A gate polysilicon electrode 107 is disposed to extend over the p-type gate region 102 and the n-type drift region 103, at the position not depicted at which the n-type drift region 103 contacts the p-type gate region 102. At the position at which the n+-type source region 104 is disposed, the gate polysilicon electrode 107 is disposed on a local oxidation of silicon (LOCOS) oxide film 108 on the n-type drift region 103. An interlayer insulating film 109 is disposed on the regions that are the LOCOS oxide film 108, the gate polysilicon electrode 107, and the surface layer of the front surface of the p-type semiconductor substrate 101.
In the interlayer insulating film 109, a polysilicon resistor 120 is disposed in a portion that faces the n-type drift region 103 in the depth direction, sandwiching the LOCOS oxide film 108 therebetween. The polysilicon resistor 120 has a planar shape forming a spiral extending from the inner side (the side of the n+-type drain region 105) toward the outer side (the side of the n+-type source region 104). The polysilicon resistor 120, at the outer peripheral end thereof, is electrically connected to a ground terminal wire 121 through a ground (ground) contact portion 123 that penetrates the interlayer insulating film 109. The polysilicon resistor 120 is connected to a voltage division terminal wire 122 through a voltage division point contact portion 124 closer to the inner peripheral end side than the ground contact portion 123 in an outermost circumference 120b. 
A gate electrode wire 110, a drain electrode wire 111, and a source electrode wire 112 are disposed on the interlayer insulating film 109. The gate electrode wire 110 is disposed to surround the n+-type drain region 105, the n-type drift region 103, and the n+-type source region 104, and faces the p-type gate region 102 in the depth direction, sandwiching the interlayer insulating film 109 therebetween.
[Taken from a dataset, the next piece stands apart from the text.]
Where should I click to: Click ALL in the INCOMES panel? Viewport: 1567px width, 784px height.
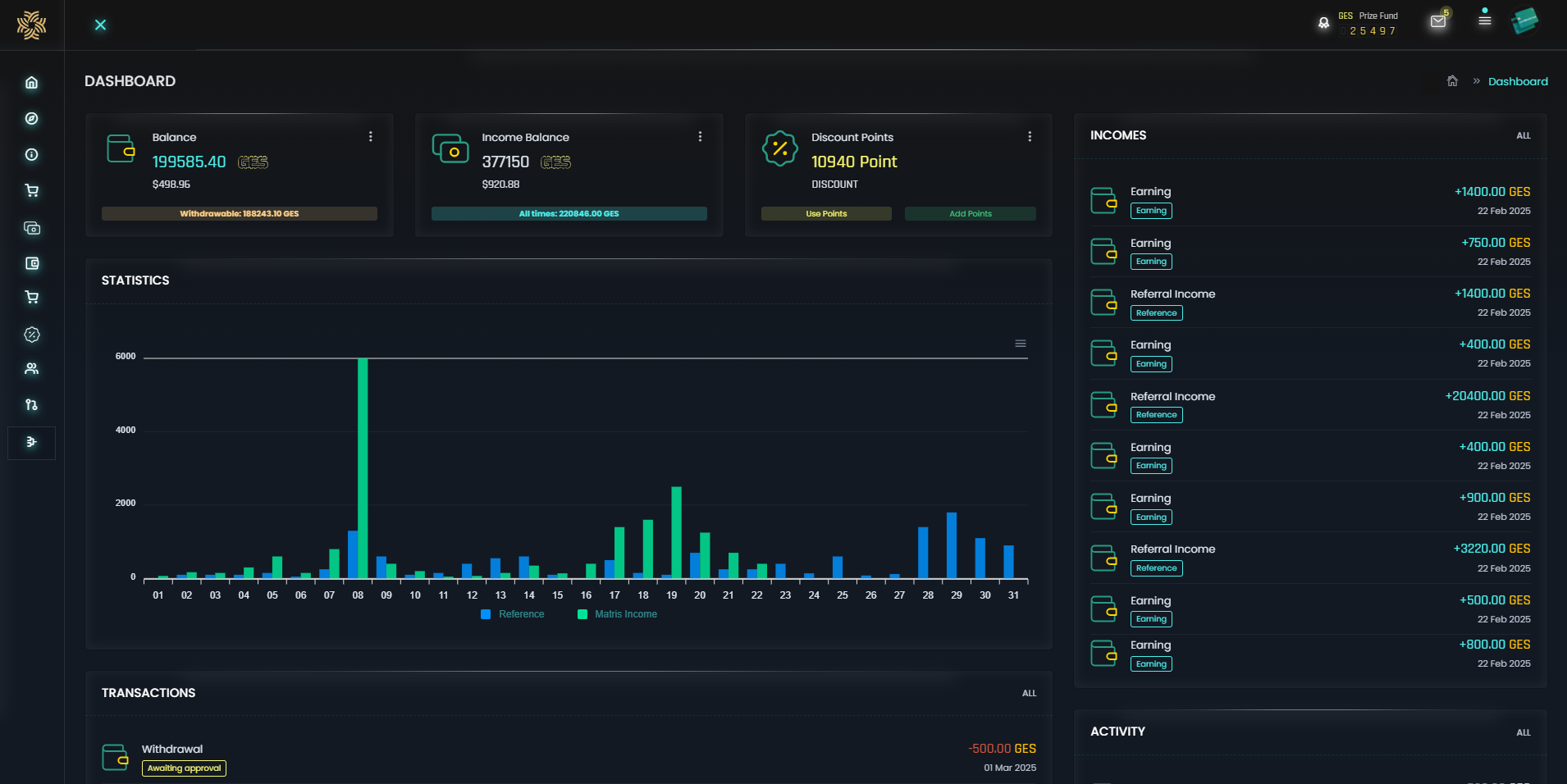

The gate electrode wire 110 is electrically connected to the p-type gate region 102 and the gate polysilicon electrode 107 through a gate contact portion 113 that penetrates the interlayer insulating film 109. The gate electrode wire 110 is normally grounded.
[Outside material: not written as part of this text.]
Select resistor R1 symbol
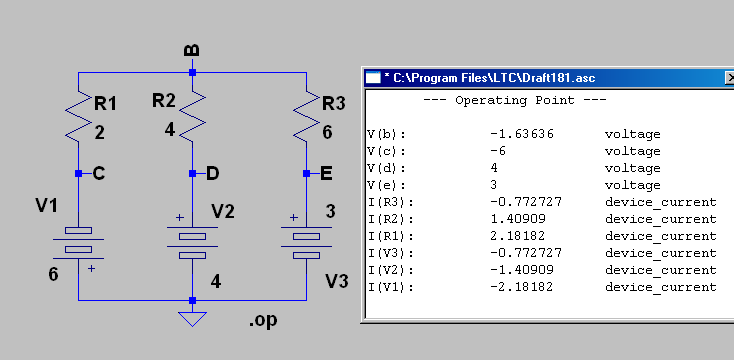 [78, 117]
The drain electrode wire 111 faces the n+-type drain region 105 in the depth direction, sandwiching the interlayer insulating film 109 therebetween. The drain electrode wire 111 is electrically connected to the n+-type drain region 105 through a drain contact portion 114 that penetrates the interlayer insulating film 109. The drain electrode wire 111 extends outward on the interlayer insulating film 109, and faces an innermost circumference 120a of the polysilicon resistor 120 in the depth direction, sandwiching the interlayer insulating film 109 therebetween. The drain electrode wire 111 is electrically connected to the polysilicon resistor 120 through a resistive element contact portion 116 that penetrates the interlayer insulating film 109.
The source electrode wire 112 is disposed to surround the n+-type drain region 105 and the n-type drift region 103, and faces the n+-type source region 104 in the depth direction, sandwiching the interlayer insulating film 109. The source electrode wire 112 is electrically connected to the n+-type source region 104 through a source contact portion 115 that penetrates the interlayer insulating film 109. The source electrode wire 112 extends inward on the interlayer insulating film 109, and faces the outermost circumference 120b of the polysilicon resistor 120 and the gate polysilicon electrode 107 in the depth direction, sandwiching the interlayer insulating film 109 therebetween.